= Assignment =
This exercise calls for the records to be repeated in full, exactly as written.

= Excerpted records =

┄┄┄┄┄┄┄┄┄┄┄┄┄┄┄┄┄┄┄┄

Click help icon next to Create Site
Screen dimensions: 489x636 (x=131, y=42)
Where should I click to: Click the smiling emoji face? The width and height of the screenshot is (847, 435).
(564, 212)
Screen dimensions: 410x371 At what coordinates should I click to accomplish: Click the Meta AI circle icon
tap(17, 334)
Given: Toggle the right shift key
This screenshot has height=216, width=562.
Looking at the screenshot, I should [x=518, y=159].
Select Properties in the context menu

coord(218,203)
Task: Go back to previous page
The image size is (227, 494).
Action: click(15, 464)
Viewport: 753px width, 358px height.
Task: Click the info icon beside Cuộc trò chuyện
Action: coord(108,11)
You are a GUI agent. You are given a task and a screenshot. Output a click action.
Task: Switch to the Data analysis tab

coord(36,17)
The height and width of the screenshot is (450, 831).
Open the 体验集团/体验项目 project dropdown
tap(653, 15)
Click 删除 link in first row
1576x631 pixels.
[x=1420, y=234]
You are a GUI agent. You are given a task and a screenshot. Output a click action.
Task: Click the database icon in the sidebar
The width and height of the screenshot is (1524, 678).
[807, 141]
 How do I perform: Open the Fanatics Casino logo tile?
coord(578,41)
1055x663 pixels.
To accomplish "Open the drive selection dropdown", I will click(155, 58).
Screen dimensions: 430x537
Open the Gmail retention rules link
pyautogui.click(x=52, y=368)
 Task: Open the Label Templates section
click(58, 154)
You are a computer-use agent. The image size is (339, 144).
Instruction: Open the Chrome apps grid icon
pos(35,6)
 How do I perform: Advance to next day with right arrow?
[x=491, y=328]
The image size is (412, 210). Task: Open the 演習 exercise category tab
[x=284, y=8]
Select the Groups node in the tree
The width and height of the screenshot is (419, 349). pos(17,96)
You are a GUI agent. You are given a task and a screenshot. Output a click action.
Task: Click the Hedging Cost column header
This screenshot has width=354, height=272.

┄┄┄┄┄┄┄┄┄┄┄┄┄┄┄┄┄┄┄┄

= Answer box =
Click help icon next to Create Site
Screen dimensions: 489x636 (x=131, y=42)
Where should I click to: Click the smiling emoji face? The width and height of the screenshot is (847, 435).
(564, 212)
Screen dimensions: 410x371 At what coordinates should I click to accomplish: Click the Meta AI circle icon
tap(17, 334)
Given: Toggle the right shift key
This screenshot has height=216, width=562.
Looking at the screenshot, I should [x=518, y=159].
Select Properties in the context menu

coord(218,203)
Task: Go back to previous page
The image size is (227, 494).
Action: click(15, 464)
Viewport: 753px width, 358px height.
Task: Click the info icon beside Cuộc trò chuyện
Action: coord(108,11)
You are a GUI agent. You are given a task and a screenshot. Output a click action.
Task: Switch to the Data analysis tab

coord(36,17)
The height and width of the screenshot is (450, 831).
Open the 体验集团/体验项目 project dropdown
tap(653, 15)
Click 删除 link in first row
1576x631 pixels.
[x=1420, y=234]
You are a GUI agent. You are given a task and a screenshot. Output a click action.
Task: Click the database icon in the sidebar
The width and height of the screenshot is (1524, 678).
[807, 141]
 How do I perform: Open the Fanatics Casino logo tile?
coord(578,41)
1055x663 pixels.
To accomplish "Open the drive selection dropdown", I will click(155, 58).
Screen dimensions: 430x537
Open the Gmail retention rules link
pyautogui.click(x=52, y=368)
 Task: Open the Label Templates section
click(58, 154)
You are a computer-use agent. The image size is (339, 144).
Instruction: Open the Chrome apps grid icon
pos(35,6)
 How do I perform: Advance to next day with right arrow?
[x=491, y=328]
The image size is (412, 210). Task: Open the 演習 exercise category tab
[x=284, y=8]
Select the Groups node in the tree
The width and height of the screenshot is (419, 349). pos(17,96)
You are a GUI agent. You are given a task and a screenshot. Output a click action.
Task: Click the Hedging Cost column header
This screenshot has width=354, height=272.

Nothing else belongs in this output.